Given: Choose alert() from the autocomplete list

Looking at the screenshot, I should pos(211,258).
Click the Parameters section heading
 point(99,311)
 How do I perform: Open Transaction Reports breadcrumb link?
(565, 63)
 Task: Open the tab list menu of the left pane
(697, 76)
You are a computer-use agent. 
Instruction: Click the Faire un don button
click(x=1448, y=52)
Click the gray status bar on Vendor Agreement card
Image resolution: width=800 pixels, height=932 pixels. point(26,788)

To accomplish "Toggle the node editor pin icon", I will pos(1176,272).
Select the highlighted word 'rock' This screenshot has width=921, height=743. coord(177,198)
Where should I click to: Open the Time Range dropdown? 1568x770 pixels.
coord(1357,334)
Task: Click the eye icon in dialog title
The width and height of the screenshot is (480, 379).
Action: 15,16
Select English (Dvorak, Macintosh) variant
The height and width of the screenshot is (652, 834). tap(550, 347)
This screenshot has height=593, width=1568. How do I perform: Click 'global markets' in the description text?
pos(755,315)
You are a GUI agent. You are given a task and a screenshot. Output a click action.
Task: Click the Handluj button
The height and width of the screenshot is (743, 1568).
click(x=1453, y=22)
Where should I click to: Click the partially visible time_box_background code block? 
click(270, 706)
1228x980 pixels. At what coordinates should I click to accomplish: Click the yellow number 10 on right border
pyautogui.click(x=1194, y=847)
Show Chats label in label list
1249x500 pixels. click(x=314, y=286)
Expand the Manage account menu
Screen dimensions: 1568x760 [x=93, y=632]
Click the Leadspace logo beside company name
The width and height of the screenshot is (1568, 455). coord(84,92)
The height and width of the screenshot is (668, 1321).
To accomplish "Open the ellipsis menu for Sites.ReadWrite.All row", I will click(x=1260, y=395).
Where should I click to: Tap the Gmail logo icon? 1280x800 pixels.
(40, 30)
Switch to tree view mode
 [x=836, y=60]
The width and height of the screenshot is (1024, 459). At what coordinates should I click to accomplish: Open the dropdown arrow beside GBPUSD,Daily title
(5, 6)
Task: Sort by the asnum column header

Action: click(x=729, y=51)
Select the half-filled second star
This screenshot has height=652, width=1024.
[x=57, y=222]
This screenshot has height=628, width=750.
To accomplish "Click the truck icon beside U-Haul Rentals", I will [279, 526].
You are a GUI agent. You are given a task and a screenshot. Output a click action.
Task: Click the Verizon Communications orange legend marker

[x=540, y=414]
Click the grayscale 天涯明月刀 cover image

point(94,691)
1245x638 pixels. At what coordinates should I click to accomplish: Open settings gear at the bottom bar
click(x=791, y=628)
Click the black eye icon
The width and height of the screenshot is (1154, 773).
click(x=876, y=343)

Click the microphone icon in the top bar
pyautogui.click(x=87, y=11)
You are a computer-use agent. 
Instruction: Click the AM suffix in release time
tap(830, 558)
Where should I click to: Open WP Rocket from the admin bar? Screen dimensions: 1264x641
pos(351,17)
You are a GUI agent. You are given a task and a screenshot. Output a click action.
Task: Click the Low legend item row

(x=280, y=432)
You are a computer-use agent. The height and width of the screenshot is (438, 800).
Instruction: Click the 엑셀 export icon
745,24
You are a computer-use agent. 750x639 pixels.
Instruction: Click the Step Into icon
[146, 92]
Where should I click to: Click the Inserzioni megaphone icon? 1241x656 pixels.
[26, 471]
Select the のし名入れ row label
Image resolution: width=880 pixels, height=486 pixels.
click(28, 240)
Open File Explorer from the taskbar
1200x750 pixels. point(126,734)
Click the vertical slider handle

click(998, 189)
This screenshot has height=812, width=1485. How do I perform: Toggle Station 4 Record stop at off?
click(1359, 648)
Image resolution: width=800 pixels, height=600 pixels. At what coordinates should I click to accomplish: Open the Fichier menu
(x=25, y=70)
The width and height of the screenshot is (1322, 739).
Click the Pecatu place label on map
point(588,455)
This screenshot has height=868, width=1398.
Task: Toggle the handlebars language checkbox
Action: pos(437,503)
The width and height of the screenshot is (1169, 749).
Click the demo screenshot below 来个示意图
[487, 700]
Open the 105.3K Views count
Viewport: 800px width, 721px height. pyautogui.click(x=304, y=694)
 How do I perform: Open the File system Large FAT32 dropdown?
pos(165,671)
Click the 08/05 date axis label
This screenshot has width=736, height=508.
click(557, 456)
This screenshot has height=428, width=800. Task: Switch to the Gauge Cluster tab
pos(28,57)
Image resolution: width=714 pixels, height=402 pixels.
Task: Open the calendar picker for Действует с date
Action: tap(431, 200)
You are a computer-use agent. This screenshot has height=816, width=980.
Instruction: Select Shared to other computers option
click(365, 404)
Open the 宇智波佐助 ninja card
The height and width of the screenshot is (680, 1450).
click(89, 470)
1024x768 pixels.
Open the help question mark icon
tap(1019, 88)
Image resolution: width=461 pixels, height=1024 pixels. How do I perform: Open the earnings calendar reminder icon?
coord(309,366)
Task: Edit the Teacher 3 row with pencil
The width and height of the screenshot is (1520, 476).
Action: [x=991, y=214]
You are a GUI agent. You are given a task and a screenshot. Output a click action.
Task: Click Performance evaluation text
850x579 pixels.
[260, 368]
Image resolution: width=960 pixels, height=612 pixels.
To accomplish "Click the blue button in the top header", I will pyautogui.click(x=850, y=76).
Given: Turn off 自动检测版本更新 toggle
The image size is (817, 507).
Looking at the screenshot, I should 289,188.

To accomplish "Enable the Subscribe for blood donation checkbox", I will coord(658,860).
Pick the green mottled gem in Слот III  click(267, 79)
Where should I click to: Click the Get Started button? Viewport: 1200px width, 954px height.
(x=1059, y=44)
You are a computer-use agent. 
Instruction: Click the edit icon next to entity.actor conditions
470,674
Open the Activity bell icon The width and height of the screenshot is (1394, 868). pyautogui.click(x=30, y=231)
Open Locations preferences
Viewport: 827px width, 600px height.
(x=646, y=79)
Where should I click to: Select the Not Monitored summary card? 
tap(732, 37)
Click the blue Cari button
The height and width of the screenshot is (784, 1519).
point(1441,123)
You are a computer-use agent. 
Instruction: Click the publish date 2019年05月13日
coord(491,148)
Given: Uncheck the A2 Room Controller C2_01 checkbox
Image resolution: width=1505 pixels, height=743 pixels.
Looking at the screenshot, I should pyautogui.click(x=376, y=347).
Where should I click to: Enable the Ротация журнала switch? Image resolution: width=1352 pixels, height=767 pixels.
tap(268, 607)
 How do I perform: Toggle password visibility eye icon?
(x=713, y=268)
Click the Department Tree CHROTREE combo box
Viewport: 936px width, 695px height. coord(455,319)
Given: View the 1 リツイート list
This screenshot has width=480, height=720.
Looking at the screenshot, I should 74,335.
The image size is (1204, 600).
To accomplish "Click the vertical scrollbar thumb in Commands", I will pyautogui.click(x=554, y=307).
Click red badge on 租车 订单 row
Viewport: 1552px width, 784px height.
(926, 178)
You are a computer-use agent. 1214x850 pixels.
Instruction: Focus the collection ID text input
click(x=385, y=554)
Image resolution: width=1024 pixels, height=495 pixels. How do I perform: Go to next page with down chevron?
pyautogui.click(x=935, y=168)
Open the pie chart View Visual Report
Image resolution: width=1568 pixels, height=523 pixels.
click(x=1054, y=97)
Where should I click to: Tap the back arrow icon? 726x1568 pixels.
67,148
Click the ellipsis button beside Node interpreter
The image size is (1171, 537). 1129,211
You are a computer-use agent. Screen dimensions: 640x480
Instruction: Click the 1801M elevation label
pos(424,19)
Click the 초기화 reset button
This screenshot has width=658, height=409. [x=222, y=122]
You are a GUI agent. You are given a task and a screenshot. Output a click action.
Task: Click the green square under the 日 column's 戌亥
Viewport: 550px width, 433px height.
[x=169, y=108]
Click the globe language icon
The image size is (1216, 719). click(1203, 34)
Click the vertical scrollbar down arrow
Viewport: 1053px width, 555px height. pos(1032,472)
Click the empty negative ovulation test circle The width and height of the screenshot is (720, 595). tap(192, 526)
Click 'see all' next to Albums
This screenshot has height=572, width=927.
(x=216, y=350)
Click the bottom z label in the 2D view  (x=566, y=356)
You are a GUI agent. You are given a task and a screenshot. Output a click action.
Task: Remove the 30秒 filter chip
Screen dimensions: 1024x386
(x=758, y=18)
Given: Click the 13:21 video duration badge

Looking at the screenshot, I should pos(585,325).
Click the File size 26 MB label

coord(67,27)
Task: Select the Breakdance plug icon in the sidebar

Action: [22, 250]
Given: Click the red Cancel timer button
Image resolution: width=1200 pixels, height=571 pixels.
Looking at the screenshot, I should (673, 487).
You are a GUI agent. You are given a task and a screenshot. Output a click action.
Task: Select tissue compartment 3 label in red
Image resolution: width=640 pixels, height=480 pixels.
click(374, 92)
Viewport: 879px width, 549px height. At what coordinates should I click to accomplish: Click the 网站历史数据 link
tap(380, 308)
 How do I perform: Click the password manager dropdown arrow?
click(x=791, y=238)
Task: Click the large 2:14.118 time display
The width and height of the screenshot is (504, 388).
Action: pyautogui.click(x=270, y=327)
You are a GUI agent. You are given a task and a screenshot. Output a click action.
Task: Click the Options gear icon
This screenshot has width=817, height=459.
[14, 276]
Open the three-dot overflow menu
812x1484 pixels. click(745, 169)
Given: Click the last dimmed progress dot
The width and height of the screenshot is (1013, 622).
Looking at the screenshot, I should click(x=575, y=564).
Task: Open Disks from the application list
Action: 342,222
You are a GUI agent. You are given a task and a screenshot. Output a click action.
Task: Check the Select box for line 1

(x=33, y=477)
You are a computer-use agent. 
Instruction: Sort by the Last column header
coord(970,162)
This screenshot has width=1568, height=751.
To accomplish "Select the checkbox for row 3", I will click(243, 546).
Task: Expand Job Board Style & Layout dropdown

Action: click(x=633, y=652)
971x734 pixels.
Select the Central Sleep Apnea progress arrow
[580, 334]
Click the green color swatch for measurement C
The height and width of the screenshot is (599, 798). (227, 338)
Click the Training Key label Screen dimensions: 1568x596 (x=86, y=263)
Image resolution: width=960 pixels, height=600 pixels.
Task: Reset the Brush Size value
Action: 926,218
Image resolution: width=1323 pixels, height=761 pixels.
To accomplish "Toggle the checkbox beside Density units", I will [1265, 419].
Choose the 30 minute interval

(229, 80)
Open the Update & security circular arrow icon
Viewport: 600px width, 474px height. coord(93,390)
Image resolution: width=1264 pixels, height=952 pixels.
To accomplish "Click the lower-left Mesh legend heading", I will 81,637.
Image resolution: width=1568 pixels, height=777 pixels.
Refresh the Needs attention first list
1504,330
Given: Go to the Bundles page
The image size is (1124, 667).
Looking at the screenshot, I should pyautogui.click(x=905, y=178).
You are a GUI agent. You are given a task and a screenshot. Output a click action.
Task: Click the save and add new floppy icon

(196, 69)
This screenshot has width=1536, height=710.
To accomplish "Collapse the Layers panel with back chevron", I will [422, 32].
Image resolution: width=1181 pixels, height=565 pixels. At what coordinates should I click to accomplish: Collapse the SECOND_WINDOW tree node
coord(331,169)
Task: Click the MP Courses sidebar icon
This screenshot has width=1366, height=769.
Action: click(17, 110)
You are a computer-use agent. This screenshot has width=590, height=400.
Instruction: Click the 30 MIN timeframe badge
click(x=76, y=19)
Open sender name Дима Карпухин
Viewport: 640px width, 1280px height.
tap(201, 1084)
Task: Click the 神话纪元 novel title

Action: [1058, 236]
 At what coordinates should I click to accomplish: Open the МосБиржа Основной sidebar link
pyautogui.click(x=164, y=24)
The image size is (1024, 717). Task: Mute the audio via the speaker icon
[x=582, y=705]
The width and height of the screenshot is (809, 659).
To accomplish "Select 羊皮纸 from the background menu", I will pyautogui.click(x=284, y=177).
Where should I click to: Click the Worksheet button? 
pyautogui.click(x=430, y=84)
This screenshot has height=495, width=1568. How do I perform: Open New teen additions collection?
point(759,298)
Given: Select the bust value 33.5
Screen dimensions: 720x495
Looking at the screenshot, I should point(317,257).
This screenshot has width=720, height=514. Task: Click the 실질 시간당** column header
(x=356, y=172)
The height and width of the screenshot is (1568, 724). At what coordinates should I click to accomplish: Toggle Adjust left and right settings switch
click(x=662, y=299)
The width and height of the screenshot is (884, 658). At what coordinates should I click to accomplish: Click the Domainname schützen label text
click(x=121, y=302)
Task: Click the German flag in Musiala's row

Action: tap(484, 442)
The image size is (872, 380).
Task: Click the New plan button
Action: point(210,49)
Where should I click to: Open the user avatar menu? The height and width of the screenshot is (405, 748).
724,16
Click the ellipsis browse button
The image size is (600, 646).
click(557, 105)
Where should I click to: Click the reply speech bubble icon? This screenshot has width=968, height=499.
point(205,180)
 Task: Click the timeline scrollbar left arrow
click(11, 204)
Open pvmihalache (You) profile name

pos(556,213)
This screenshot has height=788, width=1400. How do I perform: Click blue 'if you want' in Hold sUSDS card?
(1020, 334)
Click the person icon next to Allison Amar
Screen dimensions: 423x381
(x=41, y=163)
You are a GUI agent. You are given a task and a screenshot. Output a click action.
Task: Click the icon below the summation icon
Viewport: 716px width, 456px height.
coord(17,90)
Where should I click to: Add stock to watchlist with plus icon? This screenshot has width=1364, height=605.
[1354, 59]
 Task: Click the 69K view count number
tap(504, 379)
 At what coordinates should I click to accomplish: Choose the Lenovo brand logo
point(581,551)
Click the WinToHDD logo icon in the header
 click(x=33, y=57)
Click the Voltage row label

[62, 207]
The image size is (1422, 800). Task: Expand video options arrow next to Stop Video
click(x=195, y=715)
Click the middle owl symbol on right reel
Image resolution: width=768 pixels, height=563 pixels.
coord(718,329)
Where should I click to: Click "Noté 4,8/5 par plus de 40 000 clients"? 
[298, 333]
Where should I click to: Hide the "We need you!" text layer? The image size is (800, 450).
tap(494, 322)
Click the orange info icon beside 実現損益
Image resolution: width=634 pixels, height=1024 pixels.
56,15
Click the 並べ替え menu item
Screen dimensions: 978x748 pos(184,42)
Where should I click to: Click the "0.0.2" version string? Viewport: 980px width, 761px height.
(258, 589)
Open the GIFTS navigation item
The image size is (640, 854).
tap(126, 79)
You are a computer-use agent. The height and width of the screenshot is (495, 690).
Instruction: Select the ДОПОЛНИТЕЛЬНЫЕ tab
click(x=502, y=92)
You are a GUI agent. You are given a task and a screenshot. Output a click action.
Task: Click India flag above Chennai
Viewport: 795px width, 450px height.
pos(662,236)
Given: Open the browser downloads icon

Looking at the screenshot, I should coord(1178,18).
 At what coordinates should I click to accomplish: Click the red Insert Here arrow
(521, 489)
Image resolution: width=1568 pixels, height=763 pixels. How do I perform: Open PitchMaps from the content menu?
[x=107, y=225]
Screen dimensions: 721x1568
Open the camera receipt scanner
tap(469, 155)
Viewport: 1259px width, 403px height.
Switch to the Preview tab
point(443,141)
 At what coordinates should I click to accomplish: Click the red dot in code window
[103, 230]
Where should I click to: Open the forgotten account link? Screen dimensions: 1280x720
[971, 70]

————————

Give the lines exactly as they stand, from the line with "Viewport: 1259px width, 403px height." through the end of the material.

Viewport: 1259px width, 403px height.
Switch to the Preview tab
point(443,141)
 At what coordinates should I click to accomplish: Click the red dot in code window
[103, 230]
Where should I click to: Open the forgotten account link? Screen dimensions: 1280x720
[971, 70]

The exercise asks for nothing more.